Flat persistence diagrams can also be generated with stat_persistence(), by setting the diagram parameter to "flat" [@Wadhwa2019]. In this layout, the horizontal coordinate is equal to the radius at which each feature appears (column "birth") and the vertical coordinate is equal to the persistence of the feature (the difference between "death" and "birth"). While these dimensions can be understood to lie on the same scale, the usefulness of the plot lies in recognizing the most persistent features by height and their relative appearences by birth, so it is less essential to fix the aspect ratio.

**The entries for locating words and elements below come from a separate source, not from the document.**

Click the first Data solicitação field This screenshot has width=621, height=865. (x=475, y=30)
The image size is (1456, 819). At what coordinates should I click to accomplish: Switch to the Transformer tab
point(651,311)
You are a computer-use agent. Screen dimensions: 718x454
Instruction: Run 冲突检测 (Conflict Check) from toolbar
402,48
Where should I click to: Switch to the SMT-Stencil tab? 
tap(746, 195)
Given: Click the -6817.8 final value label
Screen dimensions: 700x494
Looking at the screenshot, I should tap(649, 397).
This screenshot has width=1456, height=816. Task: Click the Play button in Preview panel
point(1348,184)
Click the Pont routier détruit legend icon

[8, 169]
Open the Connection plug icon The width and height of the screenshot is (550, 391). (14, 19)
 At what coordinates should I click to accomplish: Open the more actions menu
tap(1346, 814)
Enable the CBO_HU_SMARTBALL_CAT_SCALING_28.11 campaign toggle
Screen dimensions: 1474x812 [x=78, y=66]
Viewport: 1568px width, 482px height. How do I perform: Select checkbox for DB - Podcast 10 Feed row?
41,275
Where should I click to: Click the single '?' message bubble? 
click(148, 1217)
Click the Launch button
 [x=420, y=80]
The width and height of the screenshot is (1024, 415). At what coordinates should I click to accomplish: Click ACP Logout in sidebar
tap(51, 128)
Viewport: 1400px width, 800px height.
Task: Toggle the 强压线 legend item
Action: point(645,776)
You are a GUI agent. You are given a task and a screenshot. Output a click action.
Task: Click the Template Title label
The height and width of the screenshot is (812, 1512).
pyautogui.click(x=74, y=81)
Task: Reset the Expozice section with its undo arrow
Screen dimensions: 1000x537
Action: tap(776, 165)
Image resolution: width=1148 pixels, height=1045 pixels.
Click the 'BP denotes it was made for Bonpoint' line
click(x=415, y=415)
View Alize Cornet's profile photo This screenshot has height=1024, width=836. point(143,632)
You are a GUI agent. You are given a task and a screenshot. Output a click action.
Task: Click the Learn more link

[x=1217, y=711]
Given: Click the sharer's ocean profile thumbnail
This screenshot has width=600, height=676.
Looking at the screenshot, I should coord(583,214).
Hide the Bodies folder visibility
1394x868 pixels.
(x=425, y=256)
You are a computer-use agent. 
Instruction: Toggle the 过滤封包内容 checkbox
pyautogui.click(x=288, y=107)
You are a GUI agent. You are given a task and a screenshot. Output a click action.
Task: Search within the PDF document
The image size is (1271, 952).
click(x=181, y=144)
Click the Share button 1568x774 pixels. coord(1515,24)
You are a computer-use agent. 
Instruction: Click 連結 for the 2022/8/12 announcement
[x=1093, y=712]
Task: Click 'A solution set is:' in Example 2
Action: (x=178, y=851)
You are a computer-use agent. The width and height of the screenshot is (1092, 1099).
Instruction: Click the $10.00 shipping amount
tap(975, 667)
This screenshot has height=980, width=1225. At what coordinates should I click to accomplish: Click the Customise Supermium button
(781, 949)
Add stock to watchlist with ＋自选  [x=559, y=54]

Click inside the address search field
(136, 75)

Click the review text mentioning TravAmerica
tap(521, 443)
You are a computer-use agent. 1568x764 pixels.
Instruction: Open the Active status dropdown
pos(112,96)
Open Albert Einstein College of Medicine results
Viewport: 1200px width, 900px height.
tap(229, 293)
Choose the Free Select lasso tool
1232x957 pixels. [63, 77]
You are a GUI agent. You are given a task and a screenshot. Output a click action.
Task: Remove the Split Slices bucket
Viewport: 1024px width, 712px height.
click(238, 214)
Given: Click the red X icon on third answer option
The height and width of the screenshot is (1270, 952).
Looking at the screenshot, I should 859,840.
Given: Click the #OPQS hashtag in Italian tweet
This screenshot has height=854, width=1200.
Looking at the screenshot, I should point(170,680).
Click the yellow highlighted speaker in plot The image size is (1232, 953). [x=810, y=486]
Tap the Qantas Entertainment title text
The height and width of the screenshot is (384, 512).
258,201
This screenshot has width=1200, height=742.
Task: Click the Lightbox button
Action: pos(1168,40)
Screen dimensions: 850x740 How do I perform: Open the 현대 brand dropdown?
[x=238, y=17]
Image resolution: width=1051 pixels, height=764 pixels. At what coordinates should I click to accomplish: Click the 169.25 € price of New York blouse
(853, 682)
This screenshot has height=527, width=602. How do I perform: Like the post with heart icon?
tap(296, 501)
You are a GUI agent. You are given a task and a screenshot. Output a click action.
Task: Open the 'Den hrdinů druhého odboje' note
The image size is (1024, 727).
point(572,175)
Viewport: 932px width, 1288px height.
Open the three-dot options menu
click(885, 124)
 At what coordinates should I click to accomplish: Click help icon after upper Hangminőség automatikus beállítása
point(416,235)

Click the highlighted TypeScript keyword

# create flat persistence diagrams with adjustments
ggplot(rpp_phom, aes(start = birth, end = death,
                     shape = dimension, colour = dimension)) +
  stat_persistence(diagram = "flat") +
  xlab("Feature appearance") +
  ylab("Feature persistence") +
  theme_persist()

Persistence landscapes

Persistence landscapes vectorize persistence diagrams as real-valued functions over the parameter range. The convenient statistical properties of landscapes are outside the scope of this package, but the stat_landscape() layer provides elegant visualizations of landscapes derived from single diagrams. Below, we only plot the first 24 levels of each landscape. Whereas persistente diagrams default to the diagonal layout, landscapes default to the "landscape" layout:

# plot a persistent landscape for each dimension
ggplot(rpp_phom, aes(start = birth, end = death,
                     alpha = after_stat(level))) +
  stat_landscape(n_levels = 24) +
  facet_grid(rows = vars(dimension)) +
  coord_equal() +
  scale_alpha_continuous(trans = "reverse") +
  labs(x = NULL, y = NULL) +
  theme_persist() + theme(legend.position = "bottom")

Because landscapes take up more space than diagrams, those for different dimensions are rarely if ever overlaid. Instead, above they are faceted into three panels for ease of comparison.

Interpretation

As mentioned above, the dominant feature detected in the point cloud rpp is a 1-cycle that persists from radius 0.28 to radius 0.85 nearly twice the persistence of any other feature. Still, the flat persistence diagram reveals that some other degree-1 and -2 features stand out from the rest.

One way to convince ourselves that these are artifacts of noise in the sample is to compare their persistence to that of the degree-0 features. The latter are merely disconnected components, which finally disappear when the radius becomes large enough for the filtration to link every sampled point to every other. That the most persistent 1- and 2-cycles (other than the dominant 1-cycle) persist for no more than this "cut radius" of the point cloud suggests that they can plausibly be attributed to noise.

In particular, the most persistent 2-cycle, which stands out clearly in the landscape from its fellow 2-cycles, may be understood as a geometric rather than a topological feature. Each Vietoris–Rips complex of the filtration is built of simplices on points within the associated distance (the radius) of each other---and these distances are in $\mathbb{R}^4$, not in $\mathbb{P}^2(\mathbb{R})$. When the radius can reach between regions of the manifold embedded nearby in 4-space but not completely across, some purely topological features may collapse into features that are artifacts of the embedding. For a more intuitive example, imagine sampling points from a bottle with a narrow spout: A cover that connects nearby points will effectively plug the spout well before it fills the interior of the bottle, producing a persistent degree-2 feature though the manifold has null degree-2 homology.

In real-world settings, we may rarely have topological insight beyond a point cloud itself. So, while we can be wary of homological features of "middling" persistence, we should also not dismiss them.

ggplot2 functionality

Plots produced using ggtda can be handled like any other "ggplot" objects---for example, they can be saved using ggplot2::ggsave(). Running the following line of code will save the most recent plot (the landscapes) as a PNG image file named my-plot.png in the local working directory.